[Saved data entries]
########

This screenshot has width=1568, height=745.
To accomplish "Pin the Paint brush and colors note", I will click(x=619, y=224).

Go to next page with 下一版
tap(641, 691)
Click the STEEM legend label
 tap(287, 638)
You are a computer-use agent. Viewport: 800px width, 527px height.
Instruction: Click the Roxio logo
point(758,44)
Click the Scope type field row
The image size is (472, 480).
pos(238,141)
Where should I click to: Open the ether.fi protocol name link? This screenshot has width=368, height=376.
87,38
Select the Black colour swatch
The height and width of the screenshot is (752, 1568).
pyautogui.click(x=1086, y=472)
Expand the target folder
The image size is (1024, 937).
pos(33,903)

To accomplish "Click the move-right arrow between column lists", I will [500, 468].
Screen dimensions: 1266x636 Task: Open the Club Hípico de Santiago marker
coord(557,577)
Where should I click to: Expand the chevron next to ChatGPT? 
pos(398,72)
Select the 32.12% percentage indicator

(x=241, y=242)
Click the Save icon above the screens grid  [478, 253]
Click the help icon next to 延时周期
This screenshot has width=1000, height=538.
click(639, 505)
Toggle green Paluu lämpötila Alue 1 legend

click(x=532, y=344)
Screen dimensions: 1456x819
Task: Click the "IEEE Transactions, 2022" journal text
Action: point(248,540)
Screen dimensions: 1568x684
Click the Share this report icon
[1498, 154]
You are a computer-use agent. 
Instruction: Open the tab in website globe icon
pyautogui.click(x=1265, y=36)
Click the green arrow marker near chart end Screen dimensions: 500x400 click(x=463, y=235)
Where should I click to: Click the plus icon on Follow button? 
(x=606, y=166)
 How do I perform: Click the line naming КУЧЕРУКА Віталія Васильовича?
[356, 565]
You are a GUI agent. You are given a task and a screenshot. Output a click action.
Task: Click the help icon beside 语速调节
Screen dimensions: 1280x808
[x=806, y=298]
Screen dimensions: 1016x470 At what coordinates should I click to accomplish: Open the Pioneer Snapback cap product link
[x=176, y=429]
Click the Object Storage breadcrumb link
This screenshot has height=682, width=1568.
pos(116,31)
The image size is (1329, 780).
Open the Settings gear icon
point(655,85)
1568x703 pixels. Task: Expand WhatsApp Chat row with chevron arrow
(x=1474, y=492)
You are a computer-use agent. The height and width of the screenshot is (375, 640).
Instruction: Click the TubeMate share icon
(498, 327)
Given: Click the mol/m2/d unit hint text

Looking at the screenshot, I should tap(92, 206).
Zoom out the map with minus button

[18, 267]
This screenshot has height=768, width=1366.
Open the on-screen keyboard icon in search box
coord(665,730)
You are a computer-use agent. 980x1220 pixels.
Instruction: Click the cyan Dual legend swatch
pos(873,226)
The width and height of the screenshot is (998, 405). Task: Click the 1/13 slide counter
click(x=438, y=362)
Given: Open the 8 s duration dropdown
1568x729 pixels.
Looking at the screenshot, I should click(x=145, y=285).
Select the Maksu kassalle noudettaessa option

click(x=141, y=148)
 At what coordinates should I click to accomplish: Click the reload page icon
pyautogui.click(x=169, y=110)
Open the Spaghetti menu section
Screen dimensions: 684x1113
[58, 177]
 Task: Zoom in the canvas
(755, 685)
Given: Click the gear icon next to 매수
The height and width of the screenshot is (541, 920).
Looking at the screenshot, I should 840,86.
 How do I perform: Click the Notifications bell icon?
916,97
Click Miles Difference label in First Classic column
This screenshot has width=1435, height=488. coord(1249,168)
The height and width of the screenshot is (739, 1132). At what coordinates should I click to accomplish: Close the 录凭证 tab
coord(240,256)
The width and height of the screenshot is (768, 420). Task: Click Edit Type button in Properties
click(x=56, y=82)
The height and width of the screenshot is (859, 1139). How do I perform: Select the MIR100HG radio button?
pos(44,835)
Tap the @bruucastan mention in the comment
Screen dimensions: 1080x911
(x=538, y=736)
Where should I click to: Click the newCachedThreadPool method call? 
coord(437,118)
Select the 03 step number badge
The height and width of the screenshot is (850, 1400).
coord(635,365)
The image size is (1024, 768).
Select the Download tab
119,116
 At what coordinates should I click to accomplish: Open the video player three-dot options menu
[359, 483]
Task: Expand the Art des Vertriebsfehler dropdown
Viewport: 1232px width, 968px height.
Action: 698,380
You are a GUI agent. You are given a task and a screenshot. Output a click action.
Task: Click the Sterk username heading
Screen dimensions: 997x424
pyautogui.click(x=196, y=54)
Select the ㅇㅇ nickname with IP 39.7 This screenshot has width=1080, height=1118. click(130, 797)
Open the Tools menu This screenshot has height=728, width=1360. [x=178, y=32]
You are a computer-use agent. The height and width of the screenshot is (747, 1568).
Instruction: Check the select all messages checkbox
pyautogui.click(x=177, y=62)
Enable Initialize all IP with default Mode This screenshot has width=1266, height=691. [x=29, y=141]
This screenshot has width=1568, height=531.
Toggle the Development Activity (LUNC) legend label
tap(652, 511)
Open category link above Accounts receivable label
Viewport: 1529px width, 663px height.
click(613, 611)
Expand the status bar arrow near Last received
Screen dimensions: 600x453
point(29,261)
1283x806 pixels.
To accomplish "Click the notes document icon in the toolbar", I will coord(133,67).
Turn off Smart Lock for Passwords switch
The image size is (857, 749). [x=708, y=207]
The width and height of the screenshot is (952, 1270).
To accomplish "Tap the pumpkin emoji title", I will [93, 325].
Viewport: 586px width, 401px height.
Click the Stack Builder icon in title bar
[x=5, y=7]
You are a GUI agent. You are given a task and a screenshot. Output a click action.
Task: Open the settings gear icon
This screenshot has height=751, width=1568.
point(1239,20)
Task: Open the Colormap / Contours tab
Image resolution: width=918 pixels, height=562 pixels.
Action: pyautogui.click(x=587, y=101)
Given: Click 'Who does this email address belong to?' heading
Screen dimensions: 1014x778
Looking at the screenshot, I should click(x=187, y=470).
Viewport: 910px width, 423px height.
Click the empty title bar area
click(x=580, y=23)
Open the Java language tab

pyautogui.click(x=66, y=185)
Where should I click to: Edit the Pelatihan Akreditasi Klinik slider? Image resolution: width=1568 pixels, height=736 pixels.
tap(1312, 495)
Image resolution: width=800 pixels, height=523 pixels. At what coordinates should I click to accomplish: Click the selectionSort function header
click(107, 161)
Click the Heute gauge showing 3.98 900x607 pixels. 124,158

########

### Directions
Lines with the word "will" in them are the answer; report each one from the data.

### Finished exercise
To accomplish "Pin the Paint brush and colors note", I will click(x=619, y=224).
To accomplish "Click the move-right arrow between column lists", I will [500, 468].
To accomplish "Click the notes document icon in the toolbar", I will coord(133,67).
To accomplish "Tap the pumpkin emoji title", I will [93, 325].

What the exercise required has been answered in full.